## Requisito 1:
Nell'estratto sul messaggio di Leone XIV per la Giornata mondiale della pace, in quale lingua risulta tradotto anche il messaggio?

## Estratto del documento:
>>>

Leone XIV contro la guerra del nostro tempo: “Blasfemo benedire i nazionalismi, folle preparare la pace con le armi”

Papa Leone XIV

Non si prepara la pace preparando la guerra. È il filo rosso che attraversa il primo messaggio di Leone XIV per la Giornata mondiale della pace, diffuso in Vaticano e tradotto anche in ucraino, a conferma della volontà del Pontefice di parlare a un mondo attraversato dai conflitti senza distinguere tra fronti, alleanze o bandiere. Un testo denso, severo, che segna una continuità evidente con il magistero di Francesco ma che al tempo stesso imprime un’accelerazione netta su alcuni nodi del presente: il riarmo globale, l’uso dell’intelligenza artificiale in ambito militare, il ritorno dei nazionalismi benedetti in nome di Dio.

Leone XIV denuncia senza ambiguità i “ripetuti appelli a incrementare le spese militari” che si diffondono in molti Paesi, accompagnati da vere e proprie “campagne di comunicazione” volte a convincere l’opinione pubblica che la sicurezza possa essere garantita solo dalle armi. Una narrazione che, secondo il Papa, trasforma la preparazione alla guerra in un dovere politico e morale, arrivando a considerare quasi colpevole chi non si adegua a questa logica.

<<<

## Voci:
>>>

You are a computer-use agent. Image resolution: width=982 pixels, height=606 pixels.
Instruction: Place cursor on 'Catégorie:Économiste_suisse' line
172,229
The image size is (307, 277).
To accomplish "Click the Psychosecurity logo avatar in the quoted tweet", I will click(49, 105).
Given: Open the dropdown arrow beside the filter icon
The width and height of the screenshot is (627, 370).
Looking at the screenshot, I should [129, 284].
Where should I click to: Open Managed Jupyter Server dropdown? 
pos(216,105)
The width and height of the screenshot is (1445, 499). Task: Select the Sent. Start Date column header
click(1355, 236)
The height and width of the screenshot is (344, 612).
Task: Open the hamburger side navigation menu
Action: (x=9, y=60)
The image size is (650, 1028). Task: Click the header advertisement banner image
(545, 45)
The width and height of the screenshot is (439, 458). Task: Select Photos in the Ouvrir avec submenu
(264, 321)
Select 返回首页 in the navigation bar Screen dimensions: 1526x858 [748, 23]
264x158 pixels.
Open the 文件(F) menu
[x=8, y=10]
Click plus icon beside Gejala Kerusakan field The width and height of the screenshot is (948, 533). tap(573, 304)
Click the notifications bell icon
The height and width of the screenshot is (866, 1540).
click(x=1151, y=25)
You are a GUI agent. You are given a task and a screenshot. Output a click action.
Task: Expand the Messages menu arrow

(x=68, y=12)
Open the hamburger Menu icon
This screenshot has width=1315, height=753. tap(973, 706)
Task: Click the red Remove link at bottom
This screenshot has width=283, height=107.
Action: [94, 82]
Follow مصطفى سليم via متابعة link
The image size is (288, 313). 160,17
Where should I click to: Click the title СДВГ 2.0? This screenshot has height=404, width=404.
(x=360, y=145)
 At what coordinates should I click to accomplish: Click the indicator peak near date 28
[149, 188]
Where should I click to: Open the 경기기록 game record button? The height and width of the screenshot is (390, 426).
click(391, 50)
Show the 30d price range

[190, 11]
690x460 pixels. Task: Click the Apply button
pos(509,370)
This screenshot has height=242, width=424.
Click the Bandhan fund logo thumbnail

<<<

## Requisito 2:
Trascriva fedelmente, dalle voci, le righe comprese fra quella che contiene "Open the hamburger Menu icon" e quella che contiene "Action: [94, 82]", estremi inclusi.

## Risposta completa 1:
In ucraino.

## Risposta completa 2:
Open the hamburger Menu icon
This screenshot has width=1315, height=753. tap(973, 706)
Task: Click the red Remove link at bottom
This screenshot has width=283, height=107.
Action: [94, 82]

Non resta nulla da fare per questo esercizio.